Take the Star Ferry between Hong Kong Island and Kowloon, with their two skylines facing off across the water, and you couldn’t possibly be anywhere else — right down to the sound of the noonday gun, fired every day since the 1860s (except during Japanese occupation). Then, cross to the other side of Hong Kong Island for a totally different experience: 600 junks bobbing on the water — home to Tanka and Hoklo “boat people” who run floating seafood restaurants, hold dragon boat races, and make offerings to the sea goddess Tin Hau.

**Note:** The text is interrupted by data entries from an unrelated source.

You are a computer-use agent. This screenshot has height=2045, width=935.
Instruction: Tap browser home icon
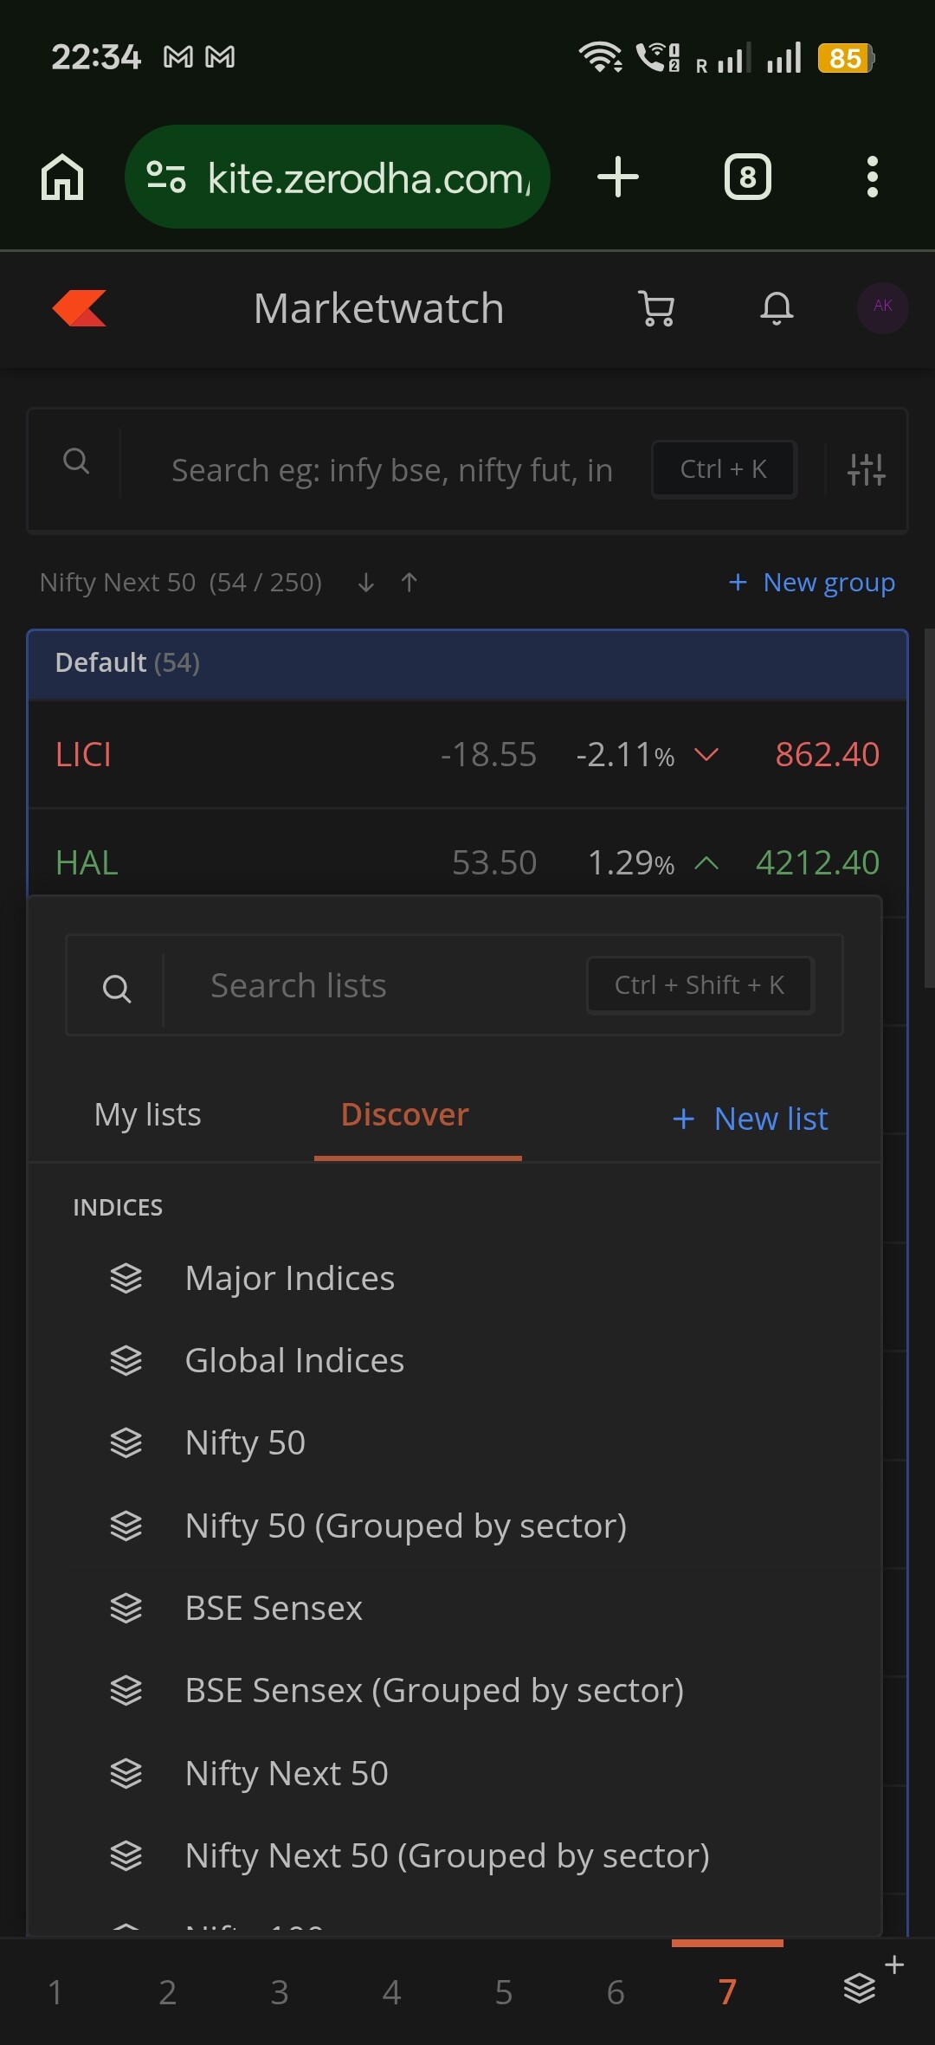coord(62,177)
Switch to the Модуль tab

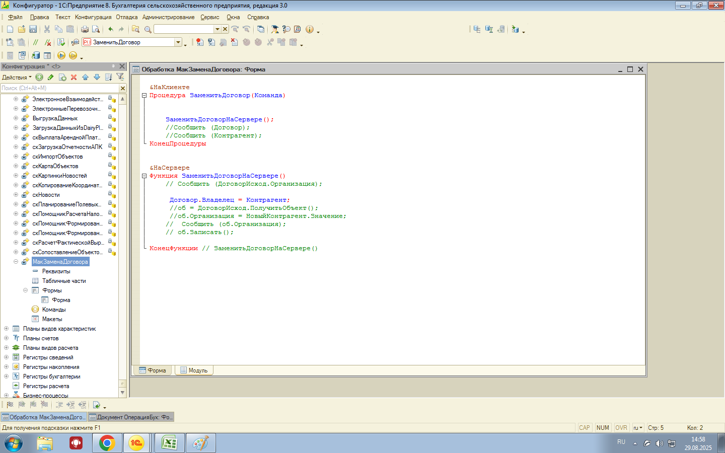point(194,370)
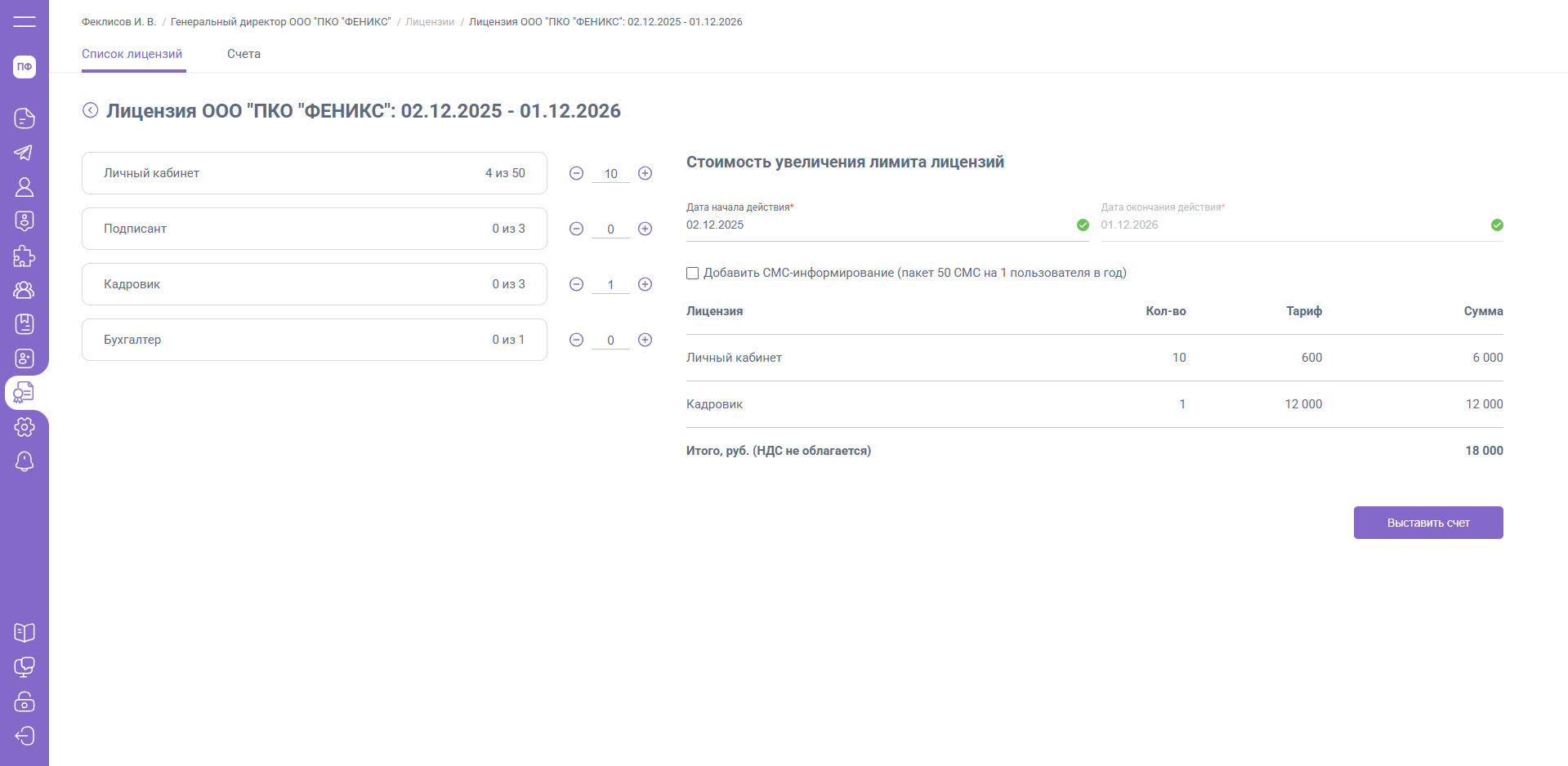Image resolution: width=1568 pixels, height=766 pixels.
Task: Click the Личный кабинет quantity input field
Action: point(610,174)
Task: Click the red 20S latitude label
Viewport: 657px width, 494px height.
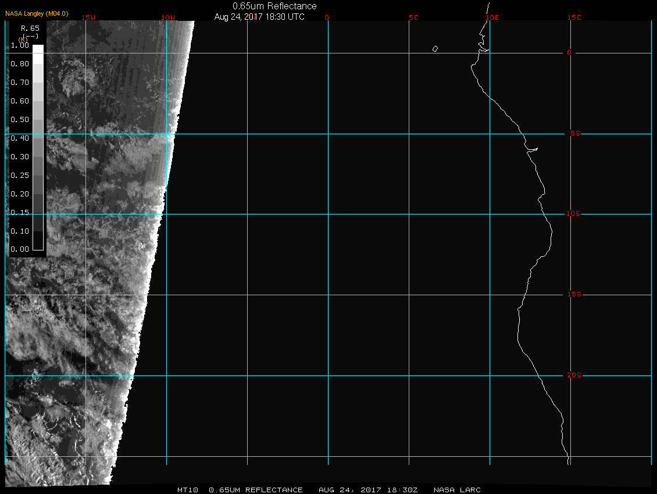Action: [573, 375]

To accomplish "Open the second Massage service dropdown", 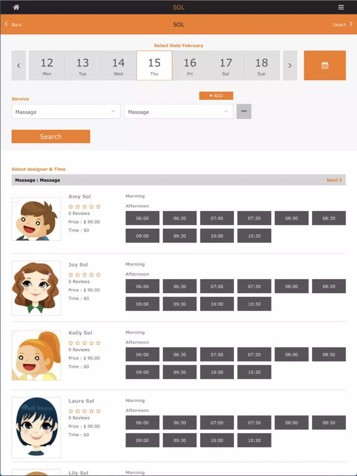I will (179, 111).
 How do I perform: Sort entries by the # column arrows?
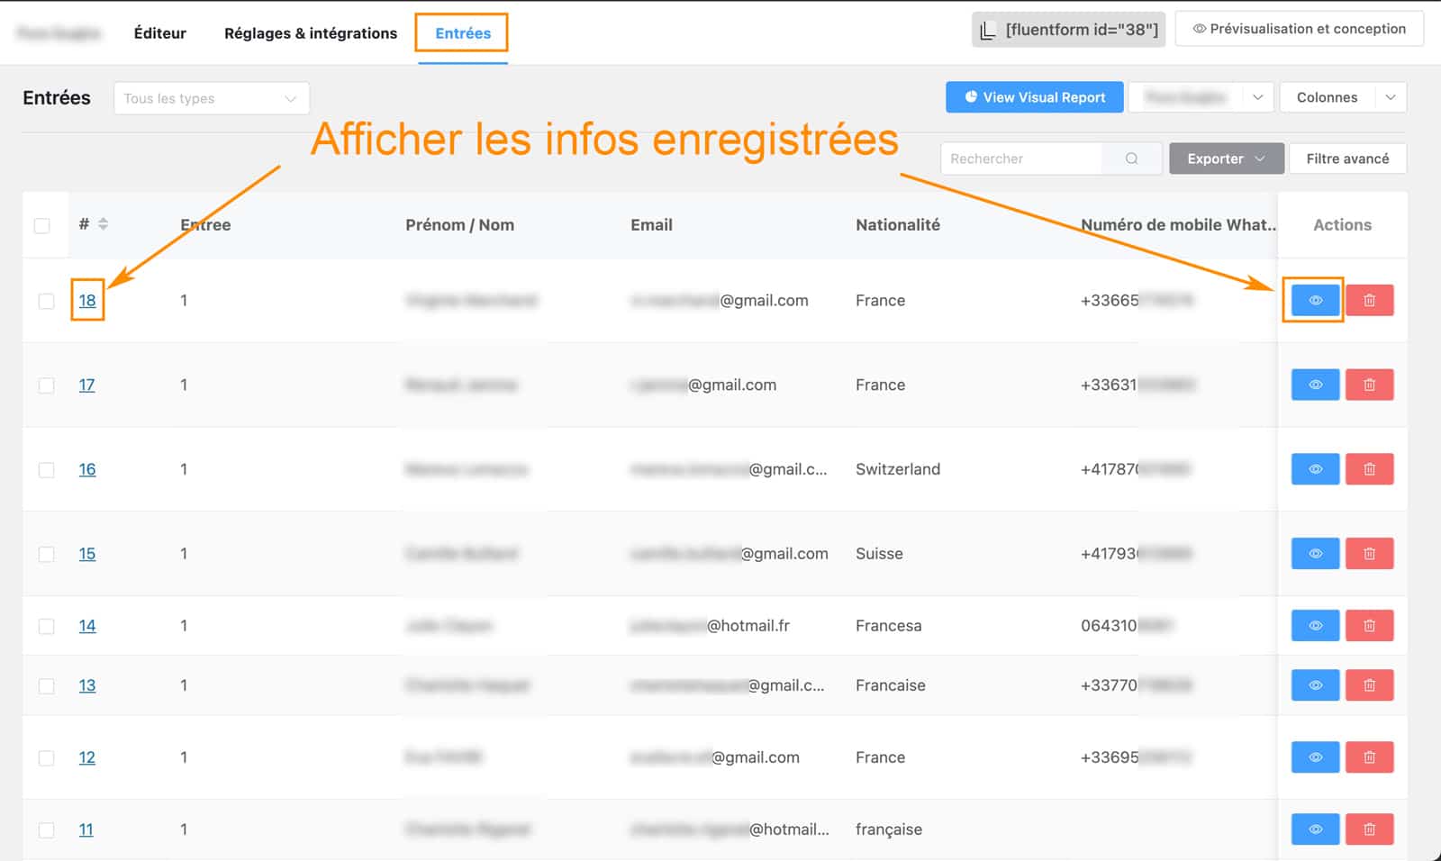(104, 224)
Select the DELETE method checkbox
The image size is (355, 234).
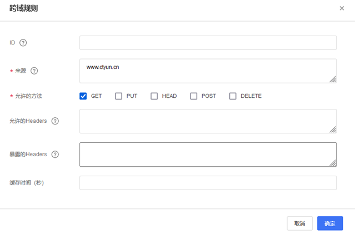233,96
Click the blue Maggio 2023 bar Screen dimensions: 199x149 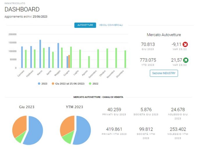coord(58,56)
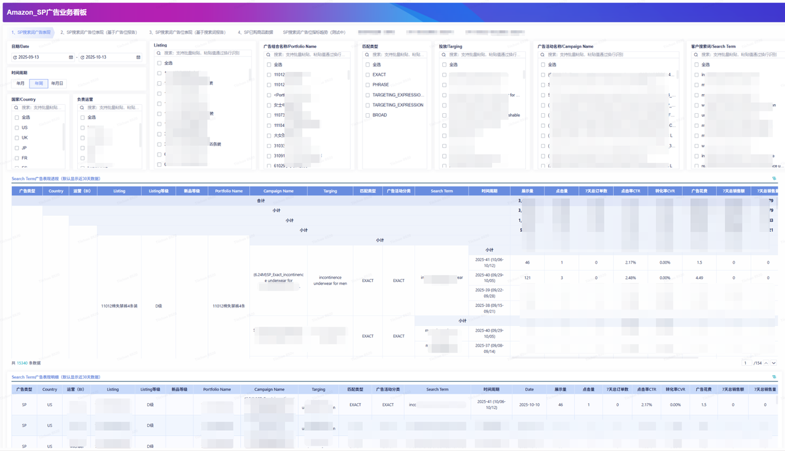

Even in the heart of Kowloon, where land reclamation has swallowed old shipyards and docklands, you can find a shopping centre shaped like superyacht — and watch the harbour’s nightly light show from the comfort of a swanky sky bar.
Hong Kong may be tiny in size, but it’s huge in diversity, originality, and sheer rebellious spirit.
It’s unlike anywhere else in the world, and it’s proud of it. Whatever the next few years hold for Hong Kong, one thing’s for certain: it’s come too far to turn back. Its culture is too unique to be stifled, and its individual character too fixed to be denied. As Margaret Ng, a prominent democratic activist, puts it: it’s “David and Goliath, without the sling” — and that’s kind of chutzpah Hong Kong has in spades.